Właśnie ten moment przejścia kata z uniwersum mordu i kaźni do świata jawił mi się zawsze jako najbardziej niepojęty, ale i najbardziej zatrważający. Obcując od lat z opisami hitlerowskich zbrodni, wertując pamiętniki, świadectwa, źródła i opracowania historyczne, filozoficzne i socjologiczne rozpoznania dotykające etiologii nazistowskiego zła, nie umiem umknąć zdziwieniu, gdy przywołuję w pamięci postać Rudolfa Hössa, który po pracy wraca do rodziny – dzieci, żony – i staje się przykładnym ojcem, mężem. Oczywiście, jak każdy zajmujący się tą tematyką, znam rozprawy i studia naukowe, które próbują wyjaśnić „fenomen” Hössa, Franza Stangla, Alberta Speera czy Jürgena Stroopa, a mimo to nie potrafię zrozumieć. Wiedzieć bowiem to co innego niż zrozumieć, uznać za zrozumiałe. Zastanawiam się jednak, czy ta niepojętość, niezdolność do zrozumienia – poza wszystkim innym – nie jest zdrowym odruchem zmysłu moralnego?
Dariusz Czaja w Lekcjach ciemności nie opowiada o złu abstrakcyjnym, które zaprzątało umysły św. Augustyna, Gottfrieda Leibniza, Immanuela Kanta czy Paula Ricoeura. Interesują go konkretne świadectwa ludzkiego cierpienia, którego źródłem były dwudziestowieczne totalitaryzmy – przede wszystkim nazizm. Mówi więc o okrucieństwie doświadczonym i zaświadczonym. To czasowe zawężenie pola obserwacji wcale nie ułatwia zadania eseiście. Refleksja nad złem minionego stulecia to olbrzymie wyzwanie dla filozofa, teologa, intelektualisty. Jedną z nauk bowiem, którą należy wynieść z totalitaryzmu, jest prawda o niezwykle skomplikowanej wewnętrznej naturze człowieka, która jest w stanie połączyć w sobie skrajnie zbrodnicze instynkty ze zdolnością do czynienia dobra.

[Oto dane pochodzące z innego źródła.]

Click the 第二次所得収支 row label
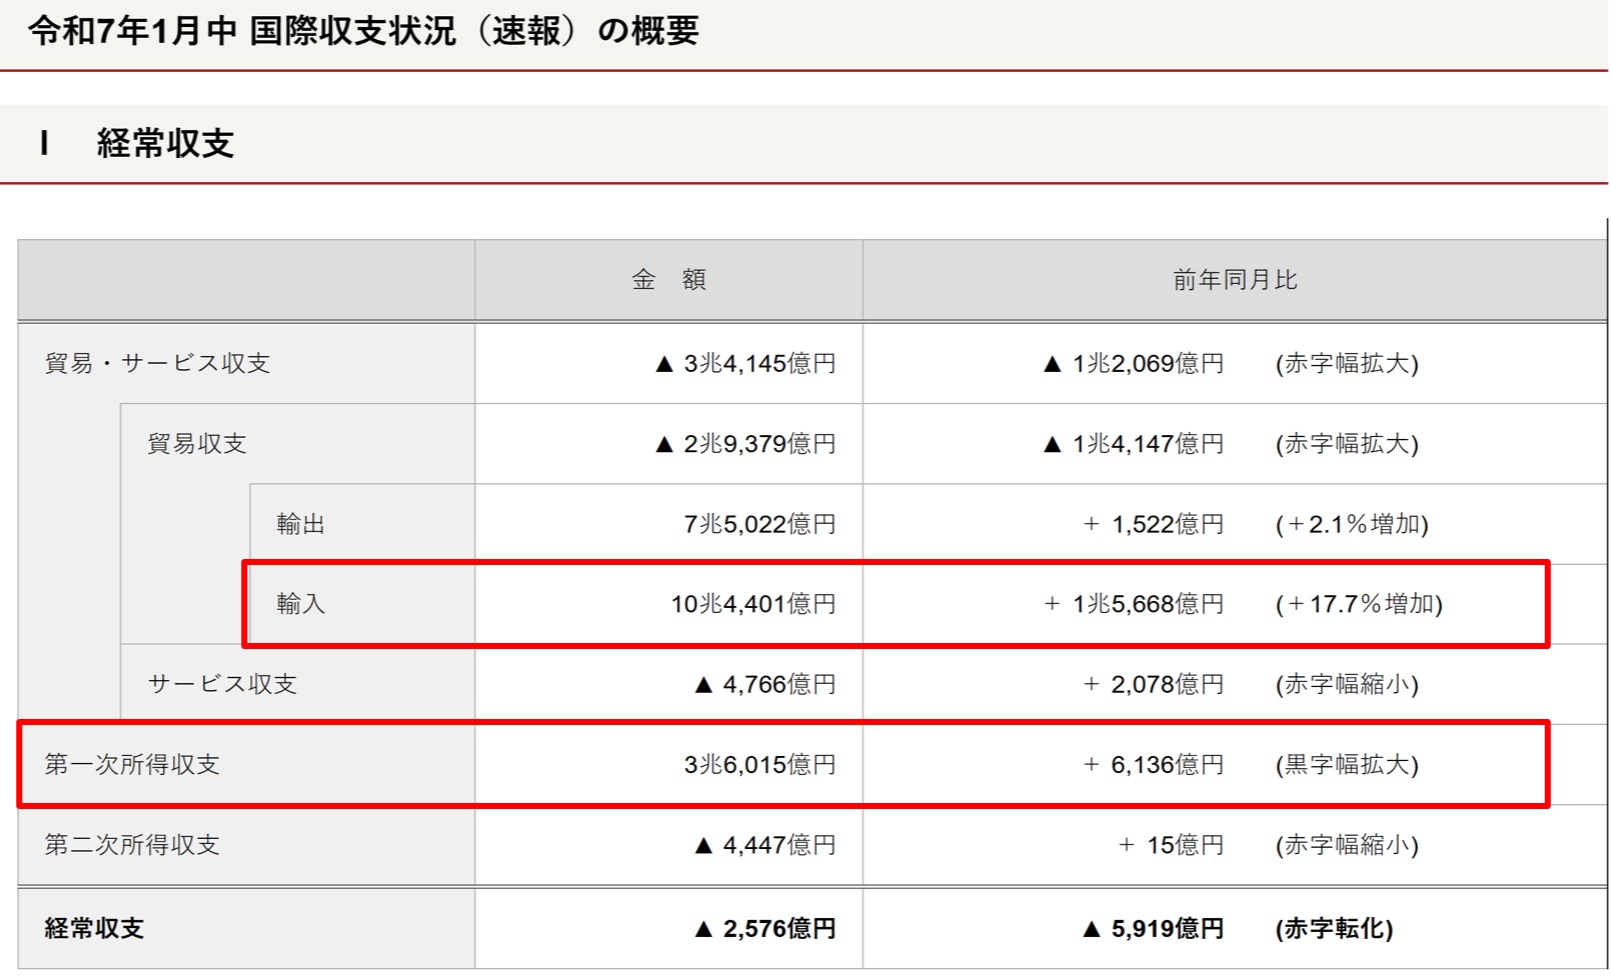(x=131, y=845)
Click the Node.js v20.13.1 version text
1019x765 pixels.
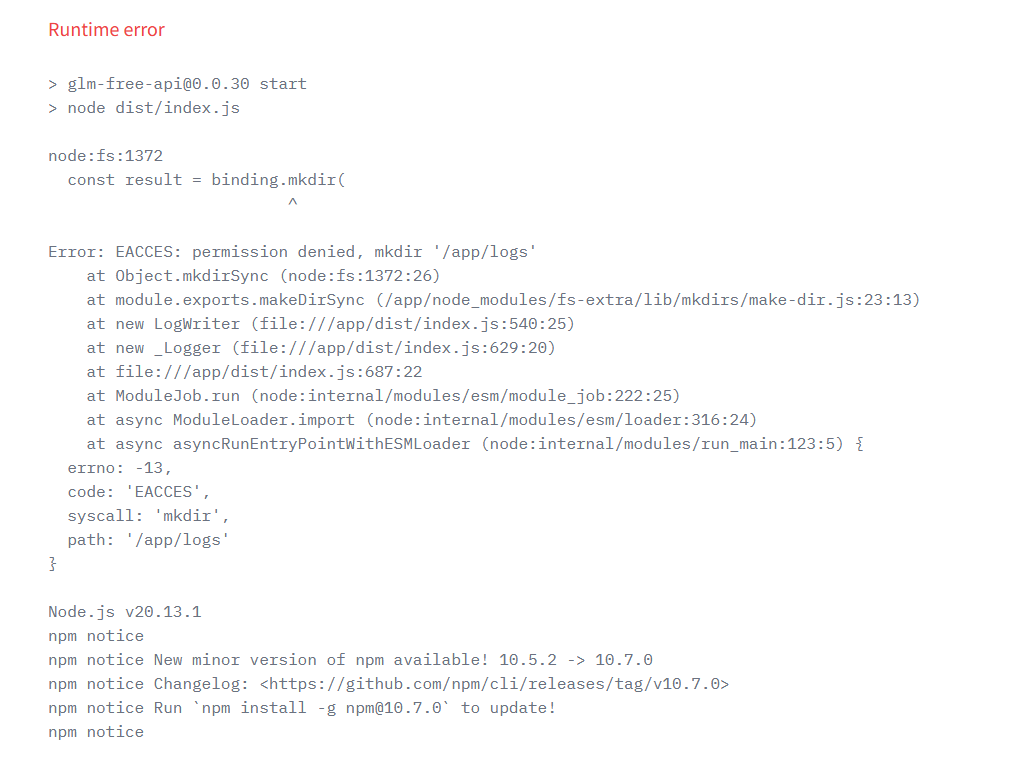coord(125,612)
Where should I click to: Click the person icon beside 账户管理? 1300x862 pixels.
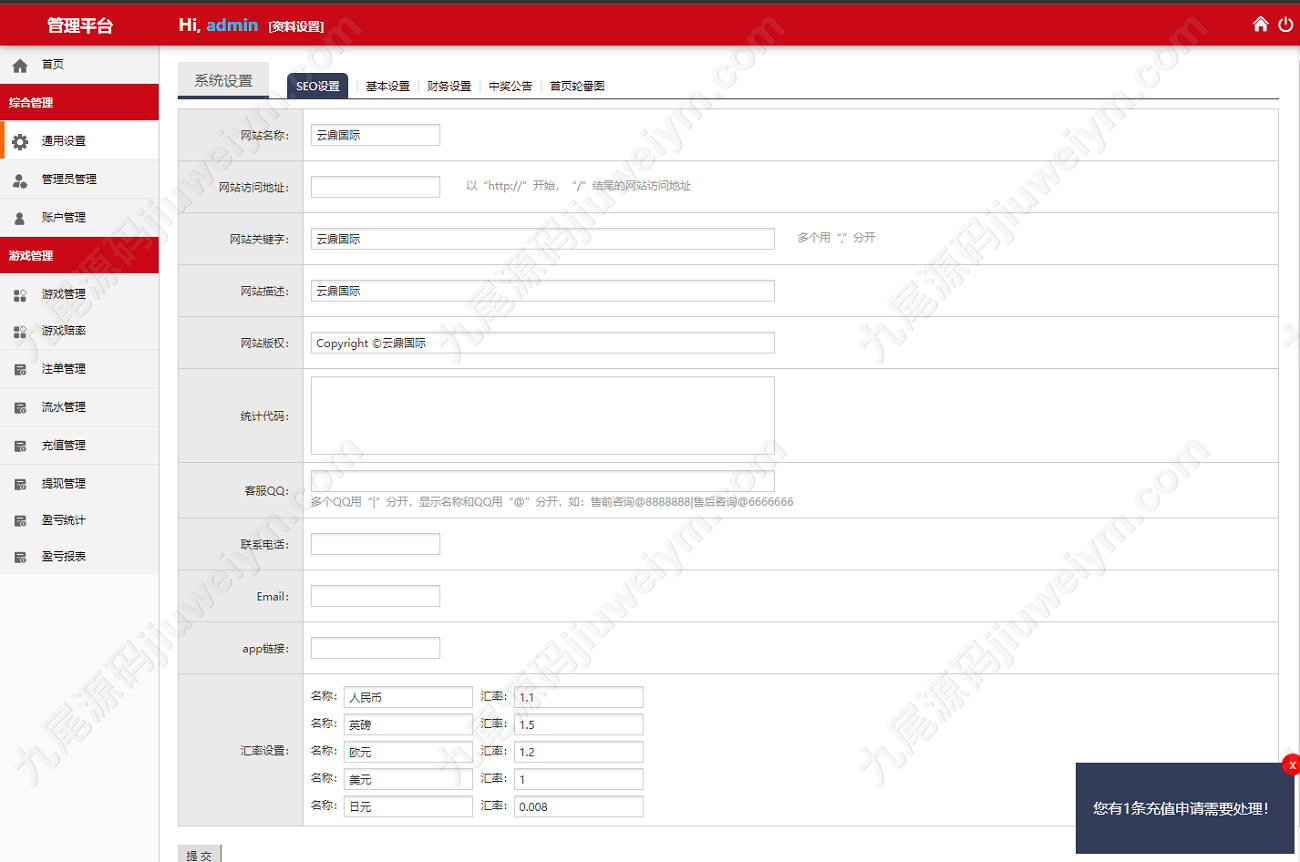click(20, 218)
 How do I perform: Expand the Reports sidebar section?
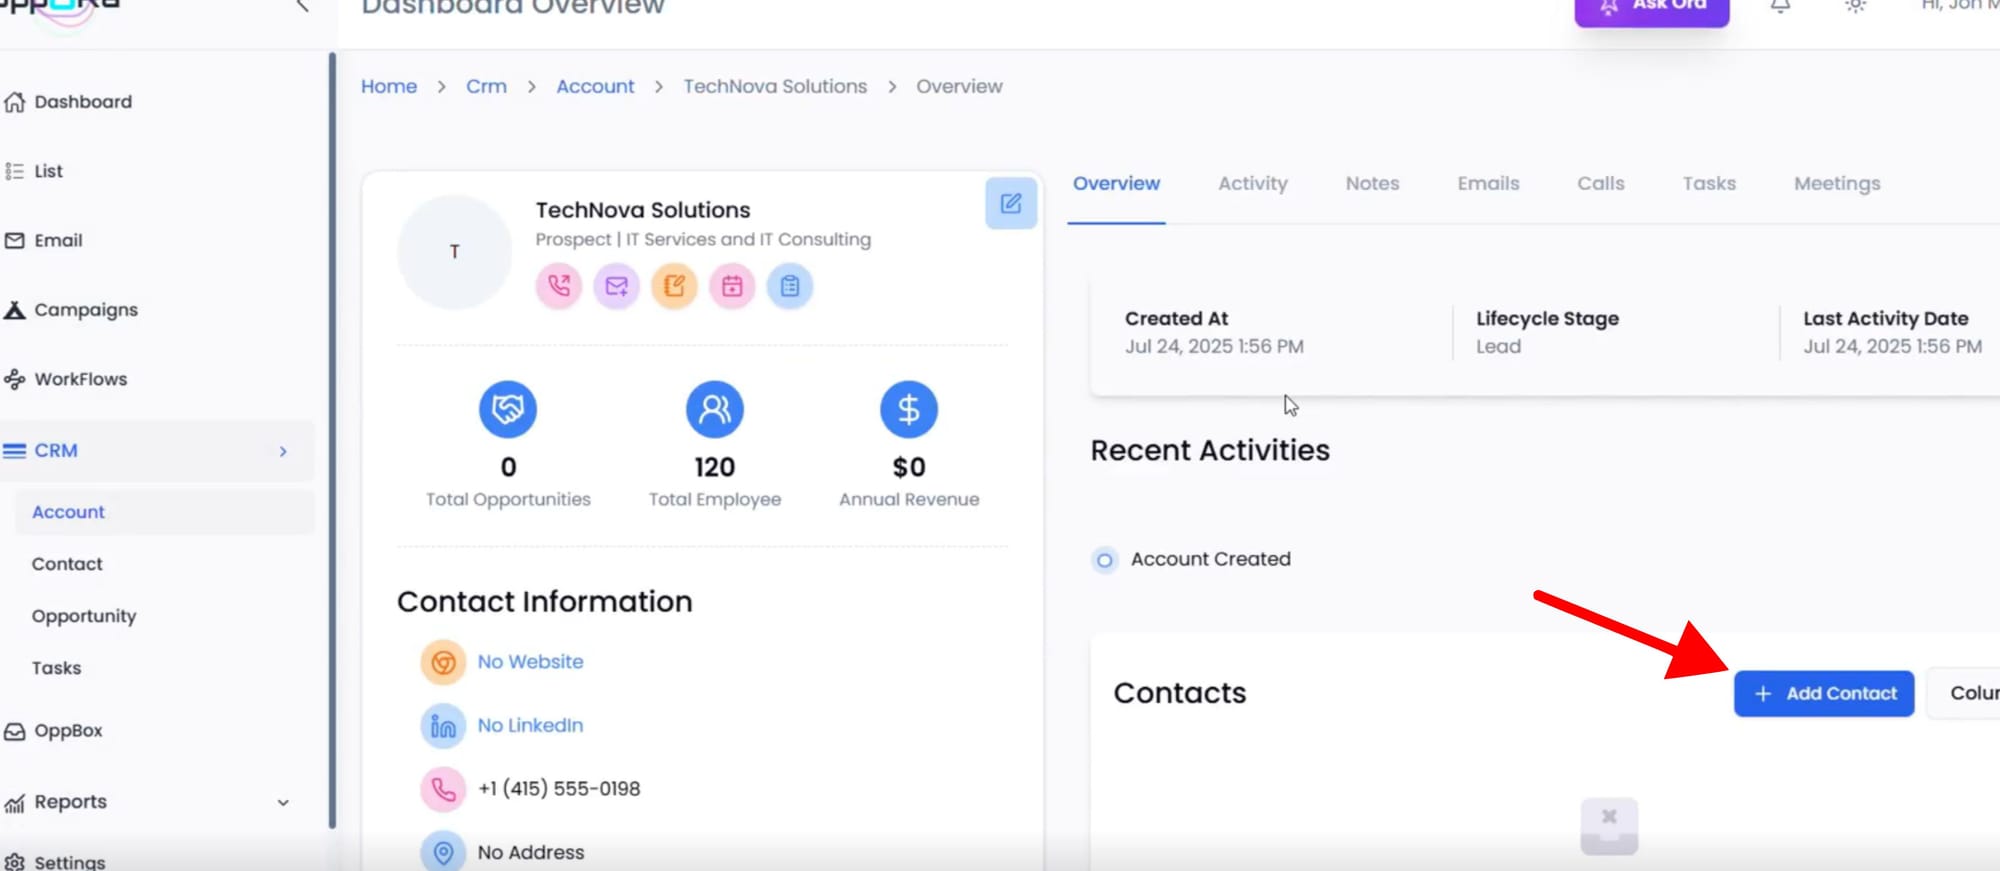click(283, 803)
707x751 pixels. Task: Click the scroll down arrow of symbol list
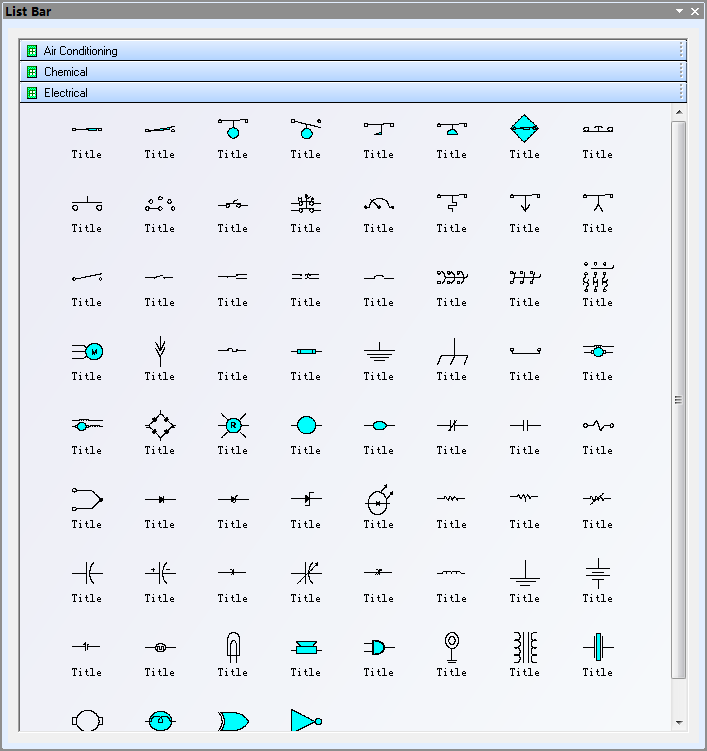coord(679,722)
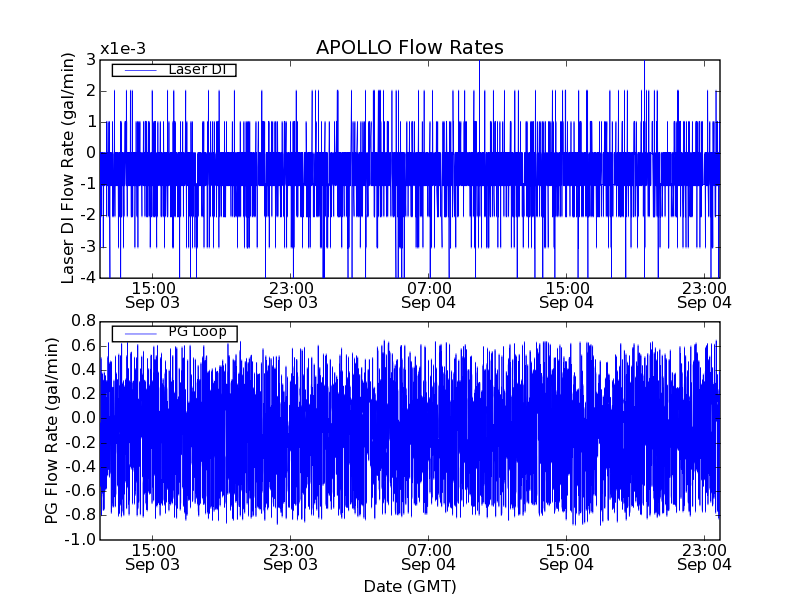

Nie omieszkał Czaja sięgnąć po bodaj najbardziej popularnego ostatnio autora zajmującego się psychopatologią nazistowskiego zbrodniarza – Jonathana Littella i jego powieść Łaskawe. Choć mówi o niej z widocznym uznaniem, osobiście byłbym bardziej powściągliwy w ocenach. Najciekawsze w Łaskawych wydają się partie poświęcone rozważaniom historiozoficznym, filozoficznym. Z pewnością w atrakcyjny sposób zaprezentowane są też losy bohatera, a także ujmuje zróżnicowana warstwa językowa. Moje wątpliwości budzi natomiast konstrukcja głównej postaci. Wiemy, że Littell korzystał z pamiętników, opracowań historycznych, że Maksymilian Aue ma swój pierwowzór. Niemniej pomieszczenie w jednej postaci tak wielu stereotypowych wyobrażeń o hitlerowskim oprawcy wydaje mi się zamierzeniem chybionym i osłabia wiarygodność samego przekazu. Jeśli nawet (co mało prawdopodobne) zdarzały się takie przypadki wśród oficerów SS, że byli oni jednocześnie homoseksualistami, osobami żyjącymi w związku kazirodczym, estetami, znawcami sztuki, wreszcie umysłami krytycznymi i wyrobionymi w myśleniu, to w imię walki z niebezpieczeństwem uproszczeń intelektualnych należało zrezygnować z wprowadzania ich na scenę literacką. Bohater Littella (zapewne wbrew intencjom autora) utrwala więc obowiązujące kalki pojęciowe na temat nazistów. Cóż bowiem łatwiejszego i bardziej chwytliwego niż uczynić kata subtelnym słuchaczem i wielbicielem muzyki klasycznej, a pod powierzchnią ukryć duszę zbrodniarza. To przecież najbardziej rozpowszechniony portret hitlerowca – blond bestii rozmiłowanej w sztuce. U Littella dochodzi do tego jeszcze zmęczony życiem dekadent. Czy nie za wiele?